• [SET OF TASKS]
[A] Say whether each statement agrees with the text on extroverted parents, answering yes or no and quoting the deciding words of the text: (i) Professor Susan Whitbourne works at the University of Massachusetts; (ii) extroverted parents tend to play apart from their children; (iii) Introverts are known to embrace their personality.
[B] Revise the passage of the text on extroverted parents starting with "6. Extroverts love" and going on through "our Extrovert Parents.", replacing "humility" with "modesty".

Extroverted Parents

It may be assumed that an Extroverted Parent has it easier than an Introverted Parent.  After all, don’t extroverts enjoy having people around all the time, have more energy and emotional capacity that would help them manage a child’s boundless exuberance and are able to navigate more swiftly the ever changing schedules of daily childhood schedules? Let’s see what research has to say.

Professor Susan Whitbourne at the University of Massachusetts along with author, Sophia Dembling, propose a variety of pros and cons for the Extroverted Parents.  Along with other research insights, the following characteristics help us better understand the joys and challenges of Extroverted Parenting.

  1.  They don’t overthink.  Extroverts tend to handle conflicts or issues head on, not allowing anger to build up or dwell on things too long.  This is one of the “pros” as being able to go with the flow and not being too worked up over life’s challenges decreases the anxiety of parenting.  They don’t overthink issues, but tend to solve and resolve things fairly quickly and then move on with little stress.
  2. They’re ready to go.  Boundless energy and people engagement tends to make extroverted parents up for anything.  Want to go play ball?  Yes!  Want to watch a movie?  Yes.  Want to work on the local PTA?  Yes!  These are the Tiggers of the world who bounce around, going to all sorts of places and engaging in all sorts of activities.  They tend to play with their children rather than apart from them.  They value connection with others as they highly value relationships.
  3. Children’s emotions can get in the way.  Extroverted parents may have a hard time seeing life from a child’s point of view.  They don’t always want to slow down to hear what is going on behind the scenes for the child.  This can make them insensitive. Getting things done can be more important than how they get things done or why they get things done.
  4. Humor shouldn’t be the highest value.  Most Extroverts can appreciate a good joke. Humor is often an appropriate distraction or can create a happy moment within the family.  But, humor has a dark side and if not careful, humor and sarcasm can take the place of insight and sincerity.
  5. They’re loud.  Most Extroverted Parents make a bit of noise and aren’t embarrassed for it.  They love cheering on their kids and can handle noise with a “kids will be kids” attitude.  This makes the uproar of children and their friends a welcome environment for Extroverts and hospitality in childhood one of their strengths.
  6. Extroverts love being Extroverts.  While Introverts are known to apologize for their personality, Extroverts tend to embrace their personality and praise themselves for it.  While they didn’t do anything to get this type of personality, they need to remember with humility that God has made all people valuable, not just them.  They need to especially remember this if God has given them an Introverted child!

BEWARE: beware the pressure that we can inadvertently put on our Extrovert Parents.

Extroverted parents can feel a lot of pressure to be the “fun” parent and to make sure everyone is always having a good time.  Extroverts can be misunderstood as some will expect them to be ready to go and ready to volunteer all the time. It is easy to pigeon-hole them and see them as one-dimensional and think because of their energy and activity level they are intellectually shallow.  None of this is fair and we need to extend opportunities for our Extroverted Parents to express deep thoughts, connect emotionally at a slower pace and to say “no” when their schedules get too full.   

Dear Reader, may we take the words of 1 Thessalonians 5:11 seriously when it says, Therefore encourage one another and build one another up, just as you are doing.  Appreciating the energy, vibrancy, and positivity of Extroverts means letting them know we are grateful for all they bring to a community while also allowing them to express their more vulnerable emotions and profound thoughts.  Extroverts can be natural givers, but they also need opportunities to receive. May we not grow weary in building up our Extroverted Parents!

Blessings to you whether Extrovert or Introvert!

• [INFORMATION SUPPLIED]

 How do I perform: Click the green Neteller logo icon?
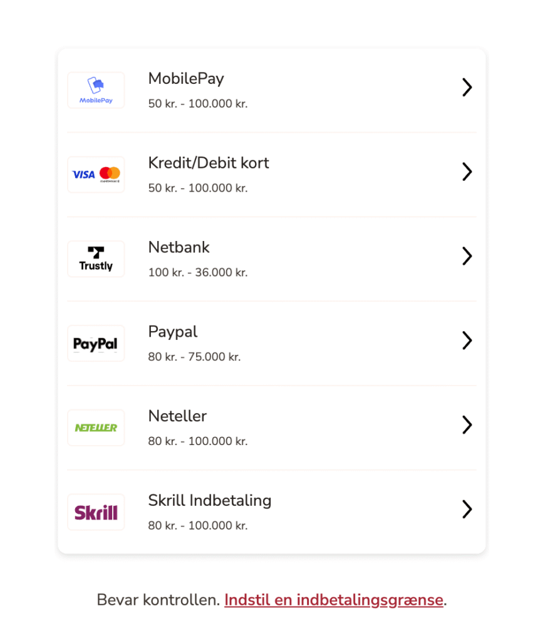click(x=96, y=428)
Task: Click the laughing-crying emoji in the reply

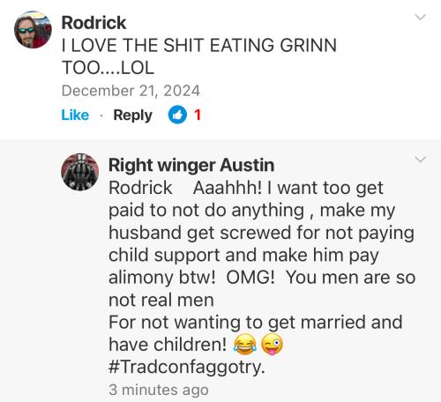Action: [x=245, y=344]
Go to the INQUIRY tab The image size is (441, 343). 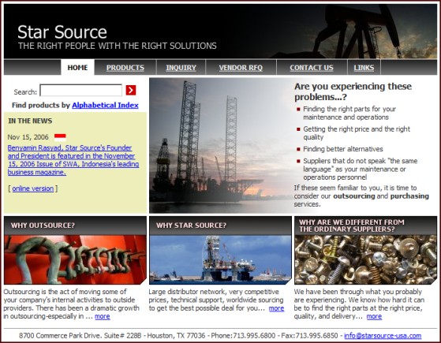(181, 68)

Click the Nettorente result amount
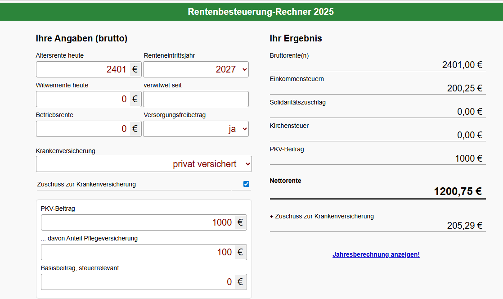coord(458,191)

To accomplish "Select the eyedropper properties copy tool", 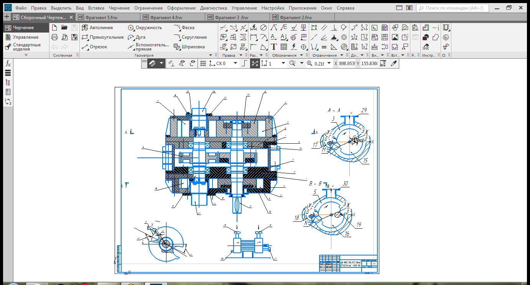I will pyautogui.click(x=393, y=64).
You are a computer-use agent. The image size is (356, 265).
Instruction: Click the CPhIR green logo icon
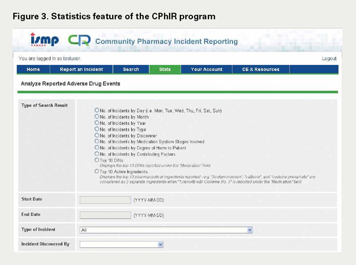(79, 41)
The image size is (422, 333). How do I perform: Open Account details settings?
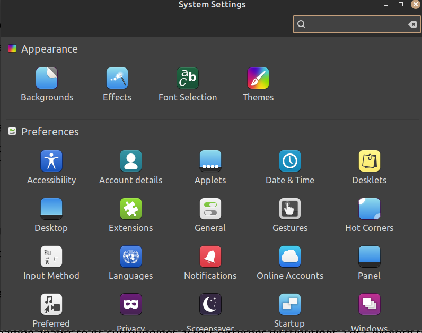click(131, 161)
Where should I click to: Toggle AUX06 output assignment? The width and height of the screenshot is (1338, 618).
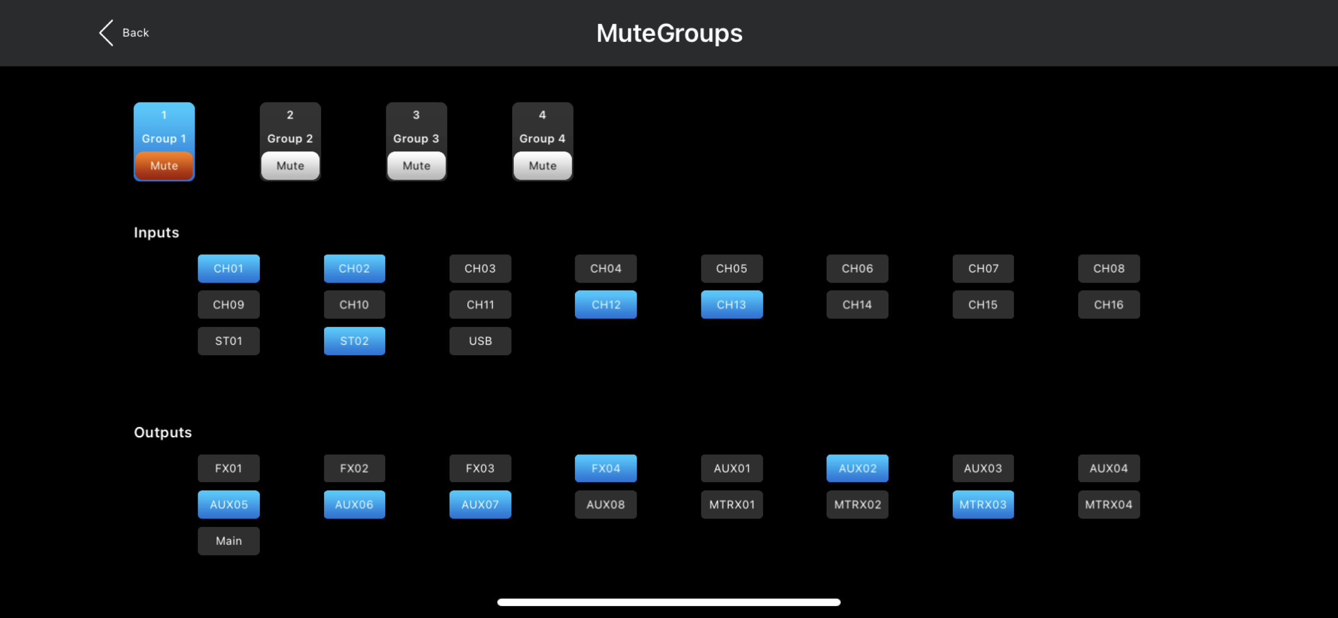(x=354, y=505)
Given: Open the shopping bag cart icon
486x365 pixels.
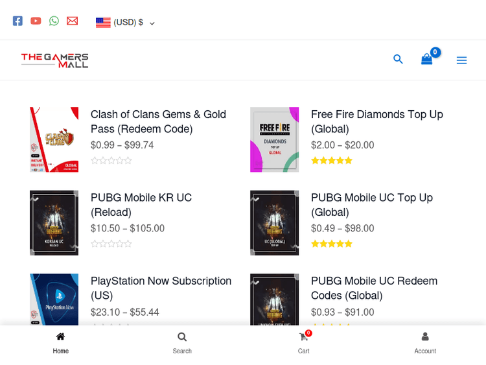Looking at the screenshot, I should 427,60.
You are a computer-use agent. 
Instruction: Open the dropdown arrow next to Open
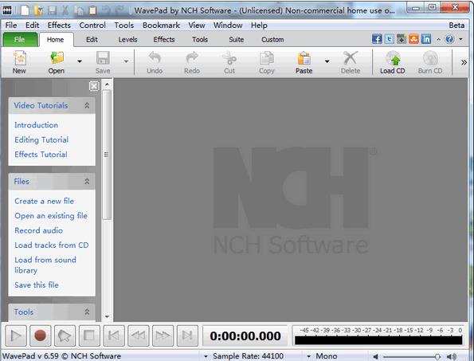coord(80,61)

• [SOLUTION LIST]
[A]
(i) Yes: "Professor Susan Whitbourne at the University of Massachusetts"
(ii) No: "They tend to play with their children rather than apart from them."
(iii) No: "While Introverts are known to apologize for their personality"

[B]
6. Extroverts love being Extroverts.  While Introverts are known to apologize for their personality, Extroverts tend to embrace their personality and praise themselves for it.  While they didn’t do anything to get this type of personality, they need to remember with modesty that God has made all people valuable, not just them.  They need to especially remember this if God has given them an Introverted child!

BEWARE: beware the pressure that we can inadvertently put on our Extrovert Parents.